Ich will eine Geschichte erzählen, deren Teil ich war. Mir ist wichtig, daß im Gegensatz zu anderen Publikationen, Filmen usw. das bizarre Element dieser Szene gezeigt wird. Daß auch wirklich klar wird, wie virulent, wie kraß, wie geladen diese Szene war und wie hilflos am Anfang die Kripo und die Staatssicherheit waren. Die haben sich ja erst 1982 auf die Kinder, die wir waren, eingeschossen. Ich möchte nicht die Szene in Abhängigkeit von der Stasi porträtiert wissen. Deswegen haben wir auch sehr bewußt der Stasi nicht den letzten Raum gewidmet, sondern den vorletzten, damit sie nicht das letzte Wort behält ­ wie sie es damals eigentlich immer hatte.

Die Staatssicherheit hatte wohl das letzte Wort bei einzelnen Aktionen, aber nicht in Bezug auf das Gesamtphänomen Punk in der DDR ...

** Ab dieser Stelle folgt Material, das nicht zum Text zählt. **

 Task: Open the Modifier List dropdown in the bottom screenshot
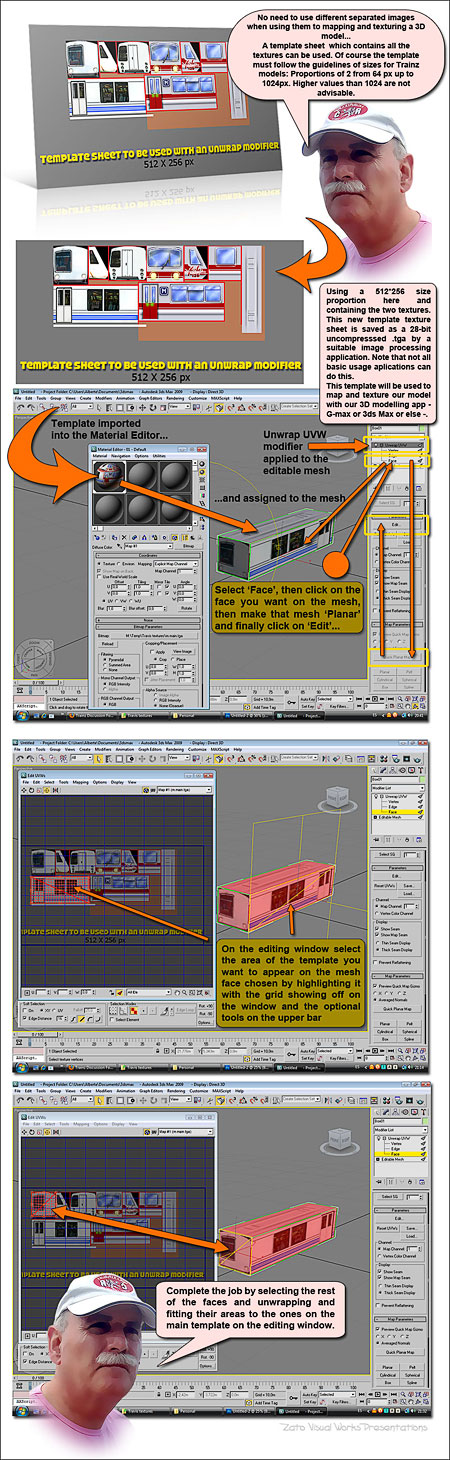click(400, 1130)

Das stimmt. Die Punks haben natürlich nicht den Zusammenbruch des Disziplinarregimes DDR herbeigeführt, sie haben aber sehr wohl auch zu einer Instabilität beigetragen, die am Ende das System hat kollabieren lassen. Trotzdem gelang es der Stasi so ab '84/'85, die Szene in Teilen zu befrieden; einige Bands haben sich für eine Spielerlaubnis, weil sie Ambitionen oder einfach Schiß hatten, vereinnahmen und in den DDR-Kulturbetrieb integrieren lassen. Wir haben in der Ausstellung jedoch darauf verzichtet, auch solche Bands, die in der Grauzone zwischen Legalität und Illegalität agierten, zu porträtieren, weil sie, z.B. Feeling B, die ganze Aufmerksamkeit von kleinen Kapellen, von denen noch nie geredet wurde, wie Namenlos oder Unerwünscht abziehen würden. Diese Bands kennt niemand, die sind bis heute Subkultur geblieben.

Interview: Jörn Luther

* Die Ausstellung „Ostpunk – too much future" ist noch bis zum 25. September im Salon Ost, Saarbrücker Straße 20 zu sehen, Mittwoch-Sonntag 15-20 Uhr, donnerstags 15-22 Uhr.

Der Ausstellungskatalog kostet 10 Euro.